• WHAT IS EXPECTED
Report the number of lines of the listing below containing the string "agent", with nothing added.

• EXERCISE MATERIAL
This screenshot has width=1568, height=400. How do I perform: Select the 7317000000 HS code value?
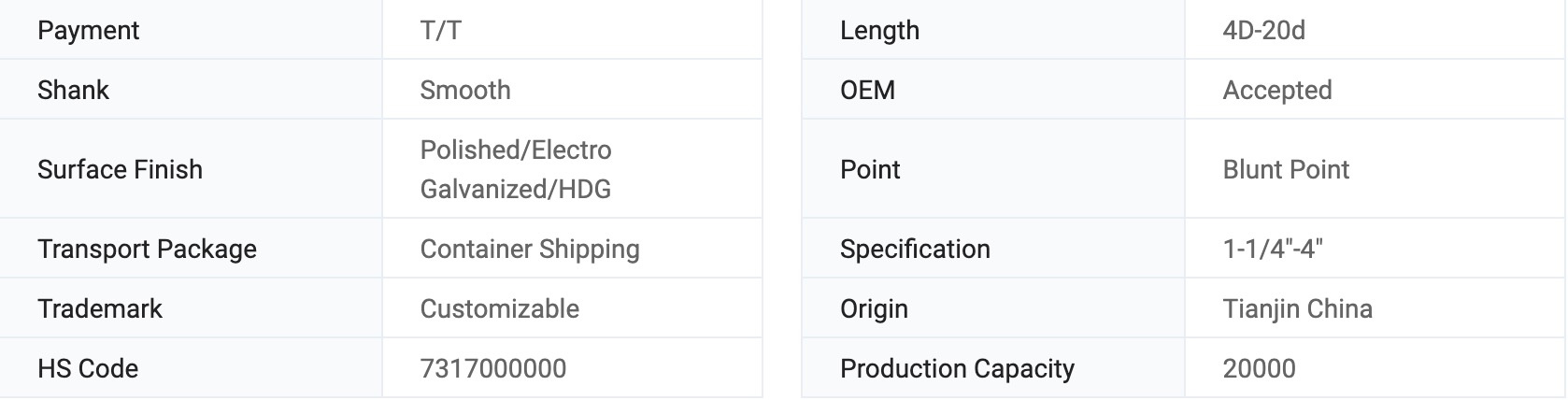pyautogui.click(x=493, y=369)
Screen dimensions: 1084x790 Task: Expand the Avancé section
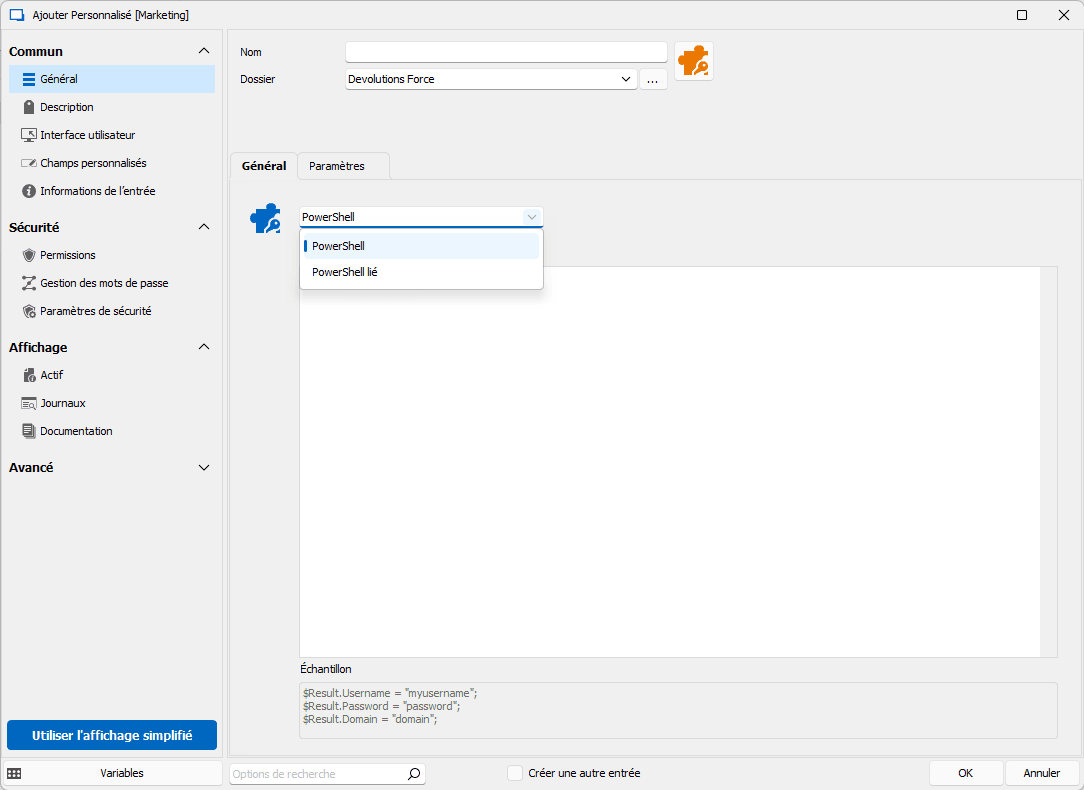[204, 467]
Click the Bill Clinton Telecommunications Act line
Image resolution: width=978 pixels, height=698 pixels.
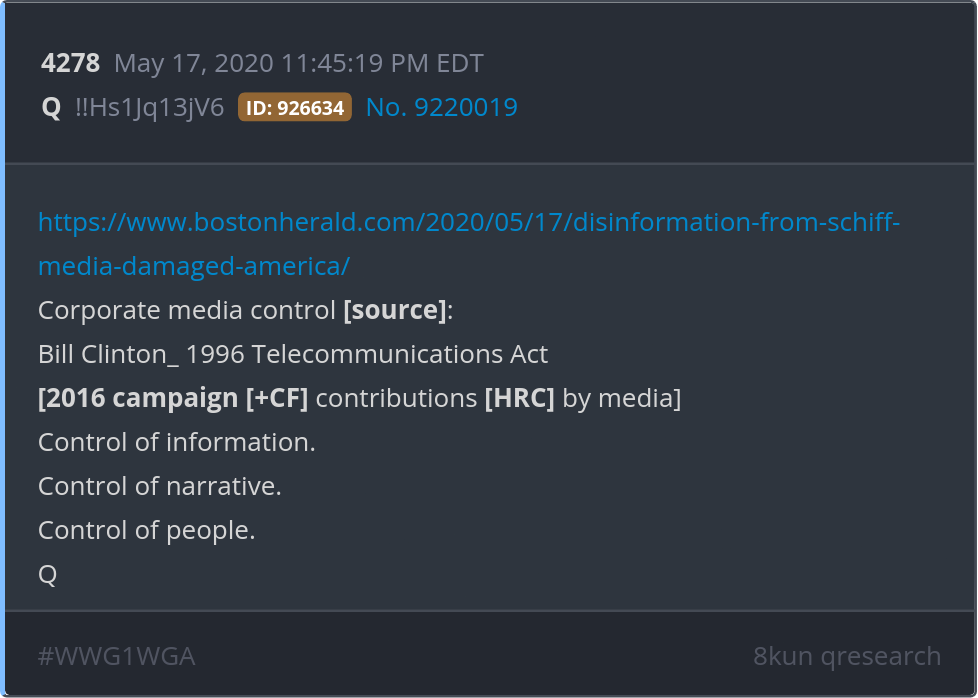click(x=292, y=354)
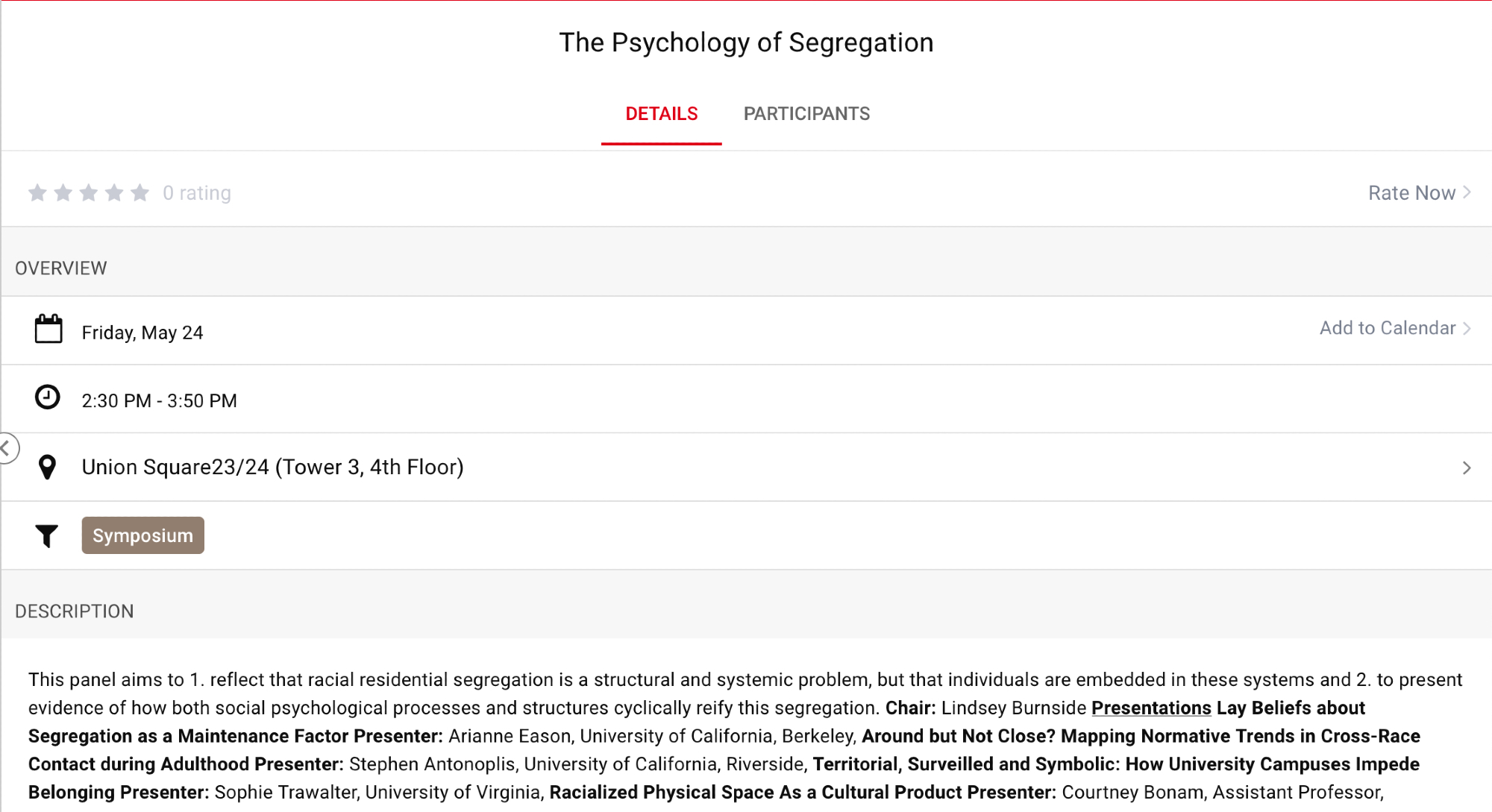
Task: Click Add to Calendar
Action: [x=1388, y=328]
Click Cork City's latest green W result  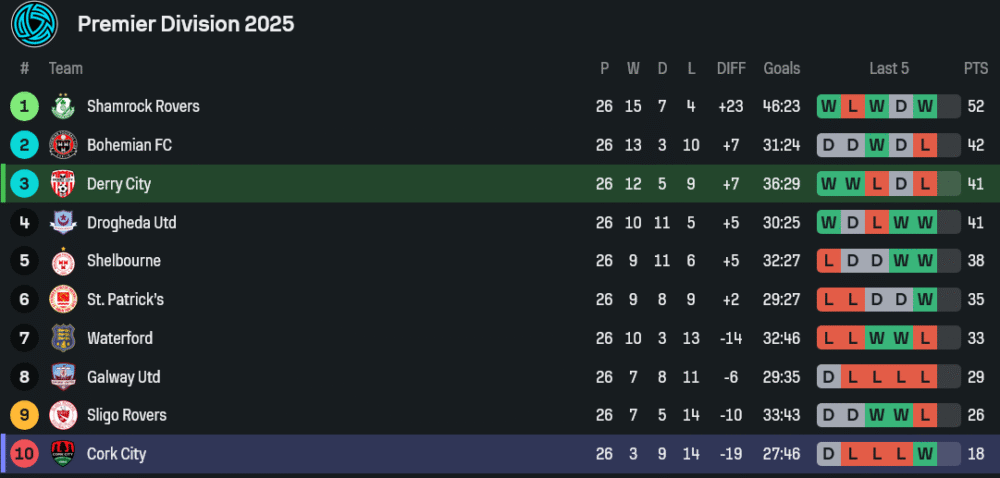925,454
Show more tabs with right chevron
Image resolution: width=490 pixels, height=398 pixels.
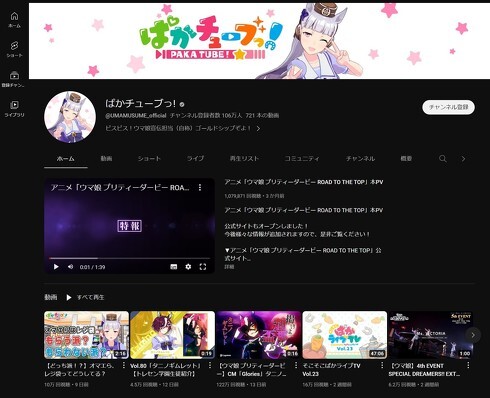coord(463,159)
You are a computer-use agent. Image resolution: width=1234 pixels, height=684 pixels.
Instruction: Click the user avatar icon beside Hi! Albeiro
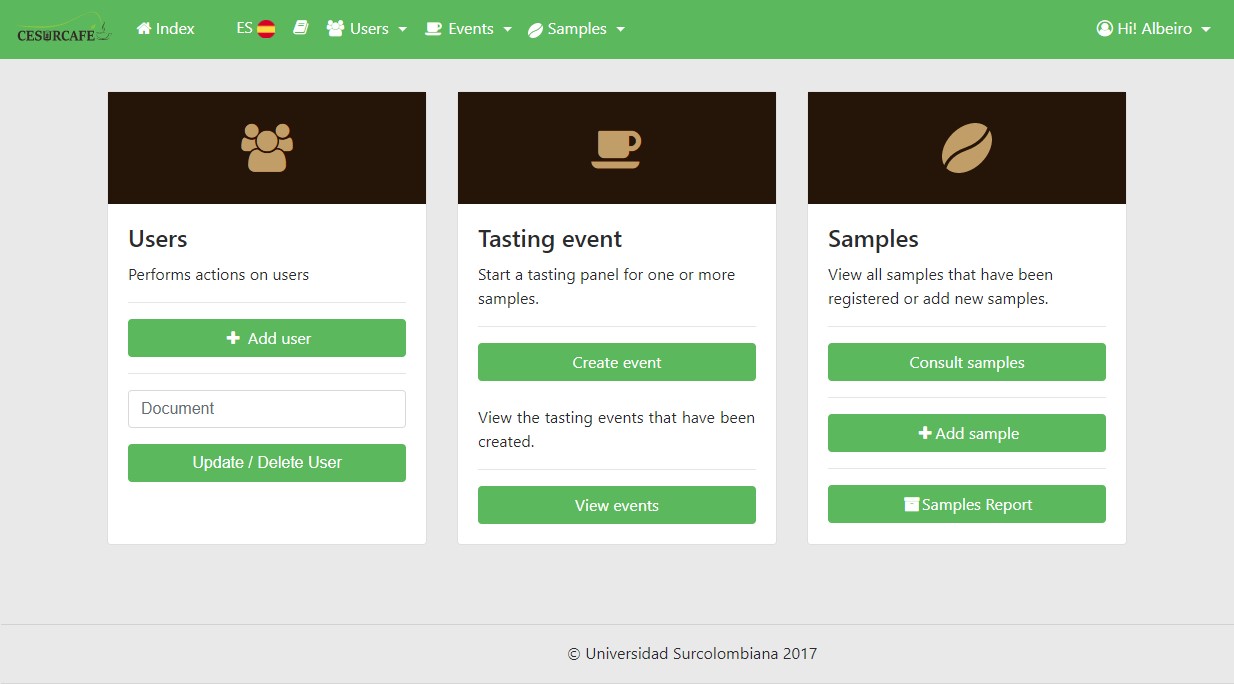(1105, 29)
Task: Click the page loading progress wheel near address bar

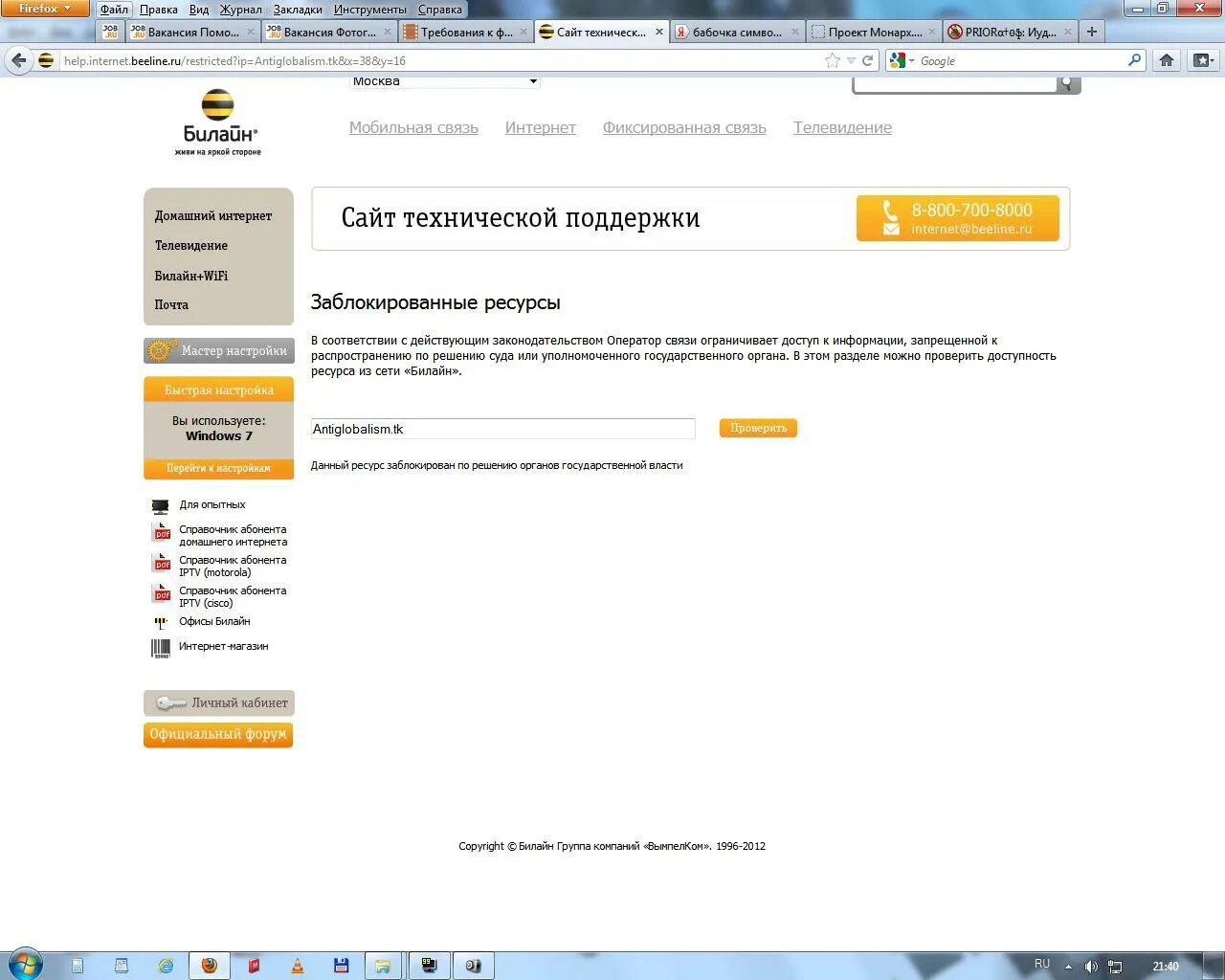Action: point(866,59)
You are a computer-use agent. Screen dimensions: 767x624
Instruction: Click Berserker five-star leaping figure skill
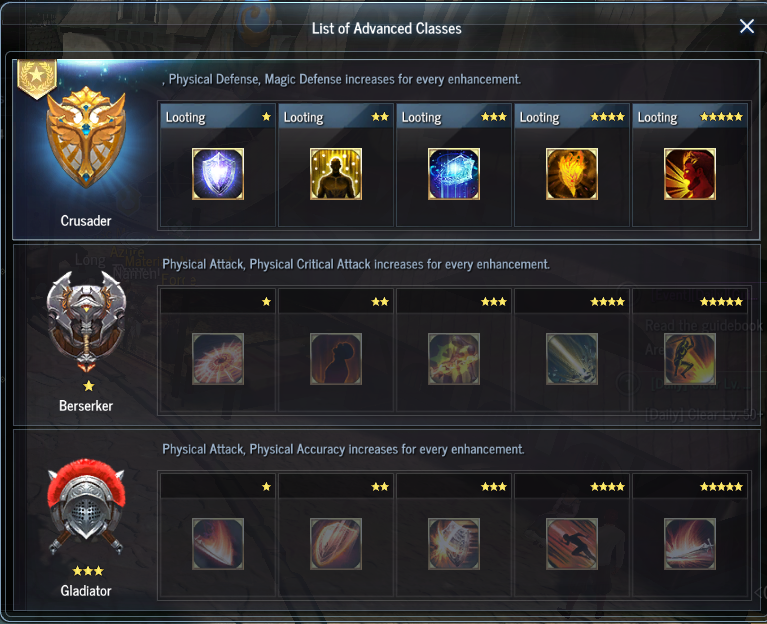690,359
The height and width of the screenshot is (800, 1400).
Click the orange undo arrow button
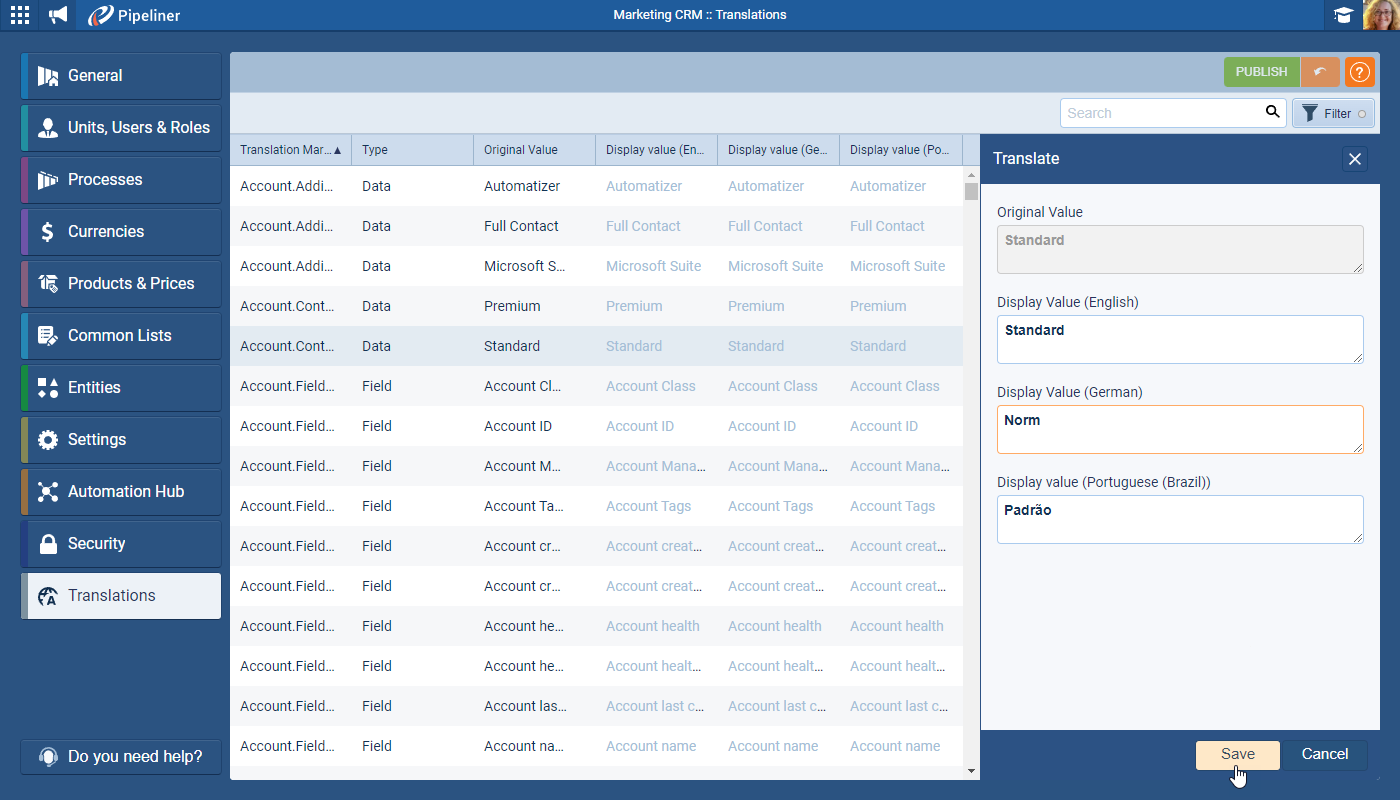coord(1320,72)
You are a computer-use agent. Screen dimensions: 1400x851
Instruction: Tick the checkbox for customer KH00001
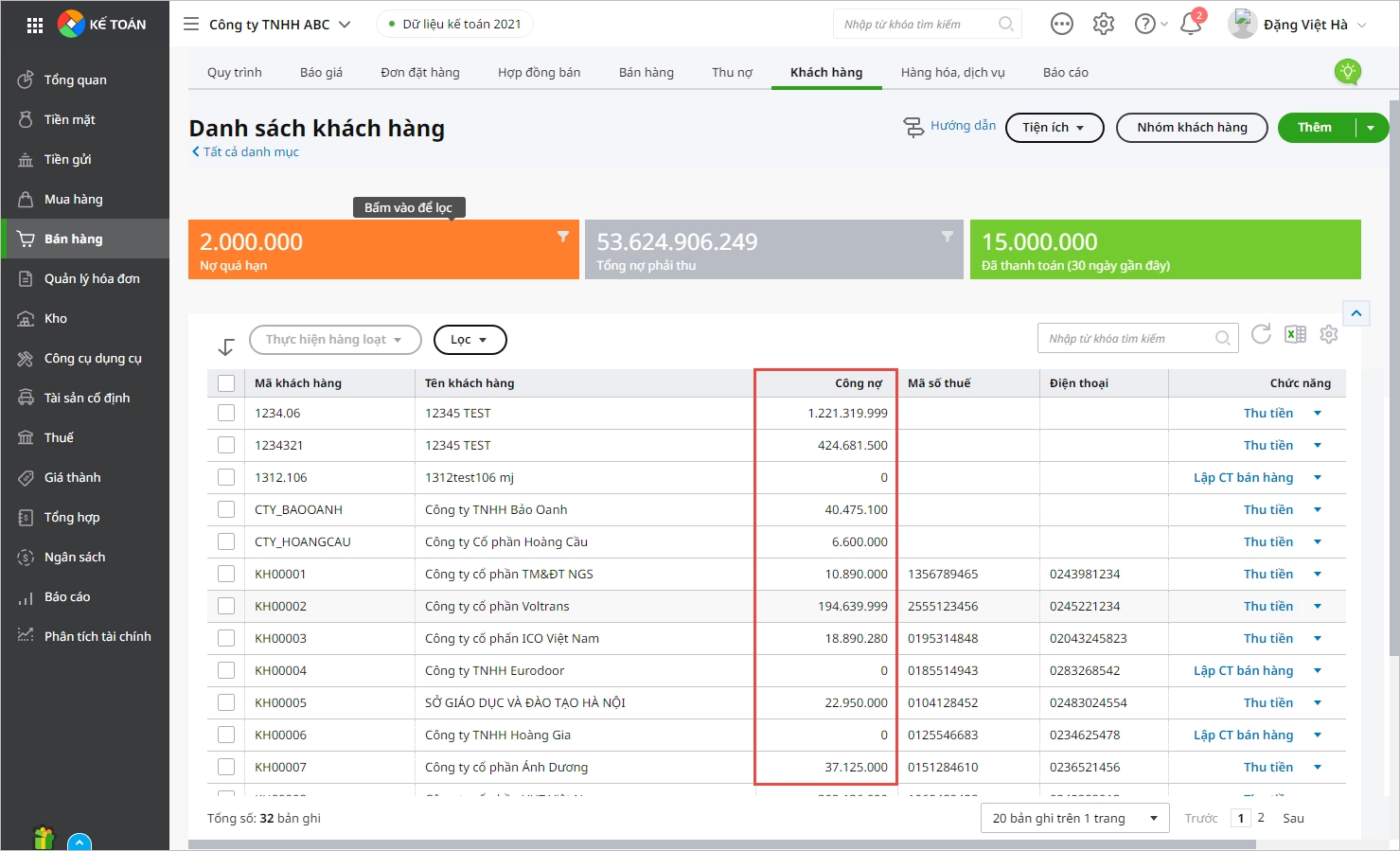(226, 574)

• ANSWER SECTION
3